On his journey of exploration Fr Moreau saw that what the people needed was peace and prosperity. The presence of the mission brought a certain peace and he was able to teach the Tonga people to use a oxen for ploughing.
Besides Fr Moreau there was Fr Jules Torrend who started his mission in the Zambesi valley in Mozambique. He arrived in Zambia with a boy who had been captured by slave traffickers and then abandoned. He called the boy Francis in honour of the saintly Jesuit general . The boy came from Zambia. Fr Torrend settled there and called the place Rasisi, meaning priest.
In 1912 the mission was taken over the Polish Jesuit province. In 1931 the first Apostolic Delegate monsignor Bruno Wolnik entrusted the province of Copperbelt and west province to the Franciscans. At Chikuni the Jesuits opened a teachers training centre which later thanks to Fr. Max Prokoph was made into a secondary school named after St. Peter Canisius.
At the end of World War II among the Polish Jesuits there were five who had survived life in Dachau concentration camp. In the 1950s Irish Jesuits were sent to care for the southern province and in 1962 when James Corboy was appointed first Bishop, the diocese of Monze was created. Canisius College was made a state school and in time included a sixth form where leaders of the new nation were formed. This commitment to education led Jesuits to be part of formation of a national Zambian University as teachers or chaplains.
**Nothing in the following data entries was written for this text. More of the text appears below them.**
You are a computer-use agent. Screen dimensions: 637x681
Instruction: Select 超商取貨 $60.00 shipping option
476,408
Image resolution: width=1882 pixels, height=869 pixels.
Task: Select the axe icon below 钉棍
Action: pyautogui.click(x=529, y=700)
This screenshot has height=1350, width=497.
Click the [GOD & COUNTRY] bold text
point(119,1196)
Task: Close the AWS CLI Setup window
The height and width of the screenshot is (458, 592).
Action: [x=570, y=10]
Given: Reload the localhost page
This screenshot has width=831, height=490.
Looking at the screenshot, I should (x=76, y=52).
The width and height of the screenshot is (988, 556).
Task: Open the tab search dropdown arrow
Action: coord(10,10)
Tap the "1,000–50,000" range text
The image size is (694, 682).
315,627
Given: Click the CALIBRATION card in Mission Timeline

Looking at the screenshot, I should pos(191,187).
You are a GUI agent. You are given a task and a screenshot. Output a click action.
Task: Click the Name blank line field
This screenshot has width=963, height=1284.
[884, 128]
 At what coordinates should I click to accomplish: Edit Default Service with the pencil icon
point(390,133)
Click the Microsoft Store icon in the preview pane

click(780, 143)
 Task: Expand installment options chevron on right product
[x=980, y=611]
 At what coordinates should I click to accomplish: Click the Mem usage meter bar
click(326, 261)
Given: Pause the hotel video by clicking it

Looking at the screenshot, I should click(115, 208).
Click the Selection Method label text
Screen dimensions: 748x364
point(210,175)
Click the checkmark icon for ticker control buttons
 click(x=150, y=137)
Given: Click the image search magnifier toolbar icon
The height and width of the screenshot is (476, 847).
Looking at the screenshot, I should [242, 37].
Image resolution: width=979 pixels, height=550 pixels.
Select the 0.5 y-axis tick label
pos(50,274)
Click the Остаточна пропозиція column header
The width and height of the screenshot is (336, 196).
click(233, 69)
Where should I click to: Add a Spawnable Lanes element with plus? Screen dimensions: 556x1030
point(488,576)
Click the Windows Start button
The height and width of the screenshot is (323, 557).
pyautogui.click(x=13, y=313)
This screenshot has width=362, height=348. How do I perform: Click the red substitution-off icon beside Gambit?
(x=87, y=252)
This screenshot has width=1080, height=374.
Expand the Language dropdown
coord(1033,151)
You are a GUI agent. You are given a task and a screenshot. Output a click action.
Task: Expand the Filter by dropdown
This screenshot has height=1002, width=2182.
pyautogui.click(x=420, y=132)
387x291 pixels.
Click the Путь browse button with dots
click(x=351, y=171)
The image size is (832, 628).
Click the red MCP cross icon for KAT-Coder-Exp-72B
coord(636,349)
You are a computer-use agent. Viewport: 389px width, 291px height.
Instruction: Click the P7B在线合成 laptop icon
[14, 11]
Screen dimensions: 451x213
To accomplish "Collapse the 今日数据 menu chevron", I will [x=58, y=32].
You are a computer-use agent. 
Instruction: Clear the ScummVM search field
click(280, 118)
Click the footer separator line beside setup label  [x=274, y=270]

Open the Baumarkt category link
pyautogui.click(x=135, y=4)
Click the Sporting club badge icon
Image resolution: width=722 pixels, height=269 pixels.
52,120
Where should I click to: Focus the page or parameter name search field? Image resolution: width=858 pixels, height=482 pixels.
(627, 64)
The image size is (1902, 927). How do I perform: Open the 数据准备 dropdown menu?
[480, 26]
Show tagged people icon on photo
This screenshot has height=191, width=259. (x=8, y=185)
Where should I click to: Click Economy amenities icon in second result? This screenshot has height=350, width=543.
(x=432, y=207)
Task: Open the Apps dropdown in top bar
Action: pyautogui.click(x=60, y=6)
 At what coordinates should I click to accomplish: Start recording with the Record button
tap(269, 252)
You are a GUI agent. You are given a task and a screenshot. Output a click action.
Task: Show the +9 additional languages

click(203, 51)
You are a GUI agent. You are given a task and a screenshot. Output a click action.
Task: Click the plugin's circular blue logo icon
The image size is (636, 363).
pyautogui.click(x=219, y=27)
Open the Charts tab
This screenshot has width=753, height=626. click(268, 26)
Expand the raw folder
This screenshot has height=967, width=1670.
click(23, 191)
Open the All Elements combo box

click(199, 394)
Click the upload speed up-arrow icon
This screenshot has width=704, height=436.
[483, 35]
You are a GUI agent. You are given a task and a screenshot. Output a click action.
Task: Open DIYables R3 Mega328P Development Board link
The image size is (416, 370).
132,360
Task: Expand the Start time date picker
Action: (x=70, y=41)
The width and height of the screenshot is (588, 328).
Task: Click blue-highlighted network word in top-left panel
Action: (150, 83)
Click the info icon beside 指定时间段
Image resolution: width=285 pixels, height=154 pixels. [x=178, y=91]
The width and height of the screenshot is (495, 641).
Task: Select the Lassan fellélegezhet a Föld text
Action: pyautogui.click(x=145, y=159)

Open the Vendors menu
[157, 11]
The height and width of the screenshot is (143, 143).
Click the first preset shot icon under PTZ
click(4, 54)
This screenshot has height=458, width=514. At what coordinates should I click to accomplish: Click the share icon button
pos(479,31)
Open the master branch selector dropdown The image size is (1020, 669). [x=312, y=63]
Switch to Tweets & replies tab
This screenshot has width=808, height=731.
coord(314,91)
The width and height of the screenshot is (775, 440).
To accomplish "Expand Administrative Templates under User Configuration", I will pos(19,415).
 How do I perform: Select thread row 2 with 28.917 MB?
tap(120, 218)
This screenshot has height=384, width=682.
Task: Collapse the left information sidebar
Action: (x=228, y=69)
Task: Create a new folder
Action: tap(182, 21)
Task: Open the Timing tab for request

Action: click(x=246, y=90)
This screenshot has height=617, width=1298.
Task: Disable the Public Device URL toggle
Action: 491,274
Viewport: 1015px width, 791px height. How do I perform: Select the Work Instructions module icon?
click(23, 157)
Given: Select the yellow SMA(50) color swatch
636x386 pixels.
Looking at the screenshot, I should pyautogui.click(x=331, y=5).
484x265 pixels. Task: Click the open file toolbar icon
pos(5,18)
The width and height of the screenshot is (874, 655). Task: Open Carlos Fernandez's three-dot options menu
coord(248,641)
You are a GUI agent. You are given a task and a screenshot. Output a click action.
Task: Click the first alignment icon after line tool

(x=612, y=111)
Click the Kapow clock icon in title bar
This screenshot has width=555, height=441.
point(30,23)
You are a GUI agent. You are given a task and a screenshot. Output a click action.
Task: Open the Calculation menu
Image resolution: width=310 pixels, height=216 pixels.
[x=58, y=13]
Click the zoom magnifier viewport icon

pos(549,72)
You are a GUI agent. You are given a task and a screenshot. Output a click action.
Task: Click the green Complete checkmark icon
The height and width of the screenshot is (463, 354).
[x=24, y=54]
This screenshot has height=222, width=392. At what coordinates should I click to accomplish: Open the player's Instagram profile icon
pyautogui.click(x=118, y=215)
Other Jesuits from Croatia and Slovenia opened several urban churches and American Jesuits from Oregon came at the same time to work in the field of formation.
In 1964 when independence came, many missionaries left their posts to local clergy. Jesuits and Franciscans handed responsibilities to local priests and were able to develop their own particular charisma at the service of the local Church. In 1969 the Zambia Province was established and a novitiate was opened in Lusaka
Almost 50 of the 120 Jesuits today in Zambia and Malawi are of African origin. Some are still in formation, but every year one or two are ordained as priests. (L.M.) (Agenzia Fides 13/10/2005 righe 40 parole 498)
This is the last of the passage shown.